La notion de «lanceur d'alerte» devant la justice européenne
La notion de «lanceur d'alerte» devant la justice européenne
(m. m. avec AFP) - Raphaël Halet est-il un «lanceur d'alerte»? La question a été au coeur mercredi d'une nouvelle audience devant la Cour européenne des droits de l'homme qui avait débouté en première instance ce Français condamné au Luxembourg pour avoir fait fuiter des documents dans le cadre du scandale d'évasion fiscale «Luxleaks».
La Grande Chambre de la CEDH, formation suprême de la Cour, rendra sa décision d'ici plusieurs mois.
«Nous sommes ici pour entendre la cause d'un lanceur d'alerte», a lancé d'emblée Me Christophe Meyer, l'avocat de M. Halet, qui s'était vu refuser ce statut par la justice du Grand-Duché.
Ce Français, qui était employé par le cabinet de conseil luxembourgeois PricewaterhouseCoopers (PwC), avait communiqué fin 2012 à un journaliste 16 documents utilisés dans un reportage de l'émission française «Cash Investigation» diffusée en 2013 sur France 2.
Condamné à 1.000 euros
Il entendait dénoncer les «rescrits fiscaux», pratique qui permettait à de nombreuses multinationales de bénéficier de conditions très avantageuses accordées par le fisc luxembourgeois, a rappelé le conseil.
Avant lui, Antoine Deltour, un autre informateur, également employé de PwC, avait copié 45.000 pages de documents confidentiels en 2010, remis au journaliste.
A la suite d'une plainte de PwC, le premier informateur et le journaliste avaient été jugés, puis acquittés par la justice luxembourgeoise. Raphaël Halet, lui, avait été condamné à 1.000 euros d'amende ainsi qu'au paiement d’un euro symbolique en réparation du préjudice moral subi par PwC.

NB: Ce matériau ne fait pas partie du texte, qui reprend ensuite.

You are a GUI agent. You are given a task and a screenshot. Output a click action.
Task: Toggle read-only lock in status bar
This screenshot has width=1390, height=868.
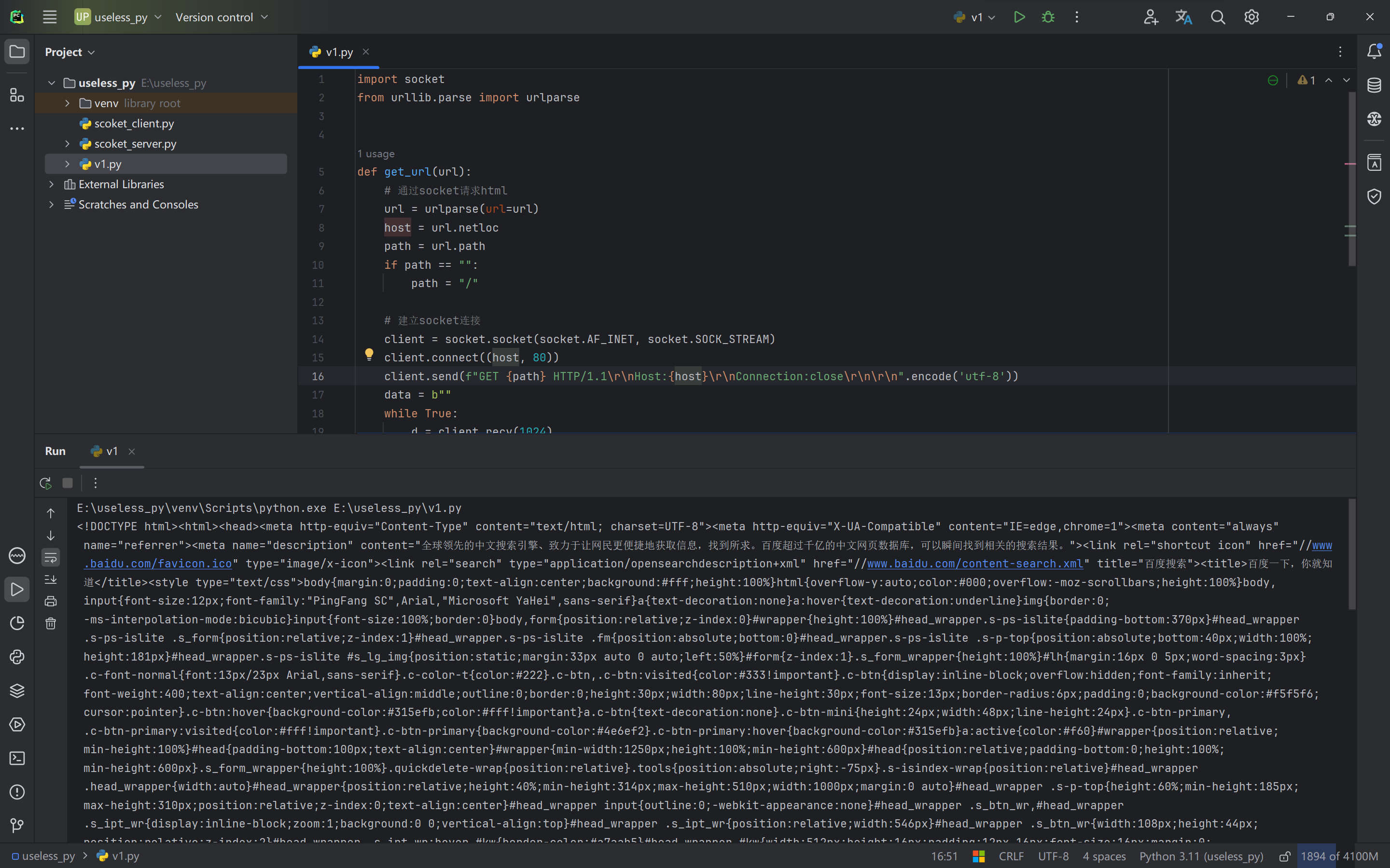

En mai dernier, la CEDH, saisie par Raphaël Halet, avait donné raison aux juges du Grand-Duché, estimant qu'ils avaient ménagé «un juste équilibre» entre les droits de PwC et la liberté d'expression du requérant. Celui-ci avait demandé à plaider une nouvelle fois sa cause devant la juridiction européenne.
Il y a dans ce dossier une «énorme survalorisation» d'un intérêt privé, celui du cabinet, au détriment de «l'intérêt du public», a estimé son avocat Me Meyer, selon lequel le scandale «Luxleaks» aurait été «impossible sans l'accès aux informations du requérant».
Un rôle essentiel
Il a insisté sur le rôle «devenu essentiel» des lanceurs d'alerte face aux «intérêts privés lorsqu'ils deviennent égoïstes ou rapaces», a-t-il encore souligné.
La procédure en appel de l'ex-employé du cabinet de conseil luxembourgeois PricewaterhouseCoopers (PwC) est soutenue par plusieurs organisations non gouvernementales qui défendent les lanceurs d'alerte, la transparence fiscale et la liberté de presse et d'expression.
Le Luxembourg a par ailleurs présenté le mois dernier un projet de loi visant à étendre la protection juridique aux personnes qui, au sein du gouvernement et des entreprises, dénoncent des actes répréhensibles.
Depuis le scandale LuxLeaks, le Luxembourg a mis en œuvre des réformes et a été considéré comme «largement conforme» par l'OCDE, un groupe de pays riches qui tente d'harmoniser les règles fiscales mondiales. L'organisation a retiré le Luxembourg de sa liste noire des entités non conformes en 2015.
Mais la réputation du culte du secret du Luxembourg a de nouveau été sous les feux de la rampe en février 2021, après qu'une autre enquête médiatique, baptisée OpenLux, a révélé que les lois sur la transparence financière du pays ne permettaient pas d'empêcher les riches et les puissants du monde entier de cacher leur argent dans le pays.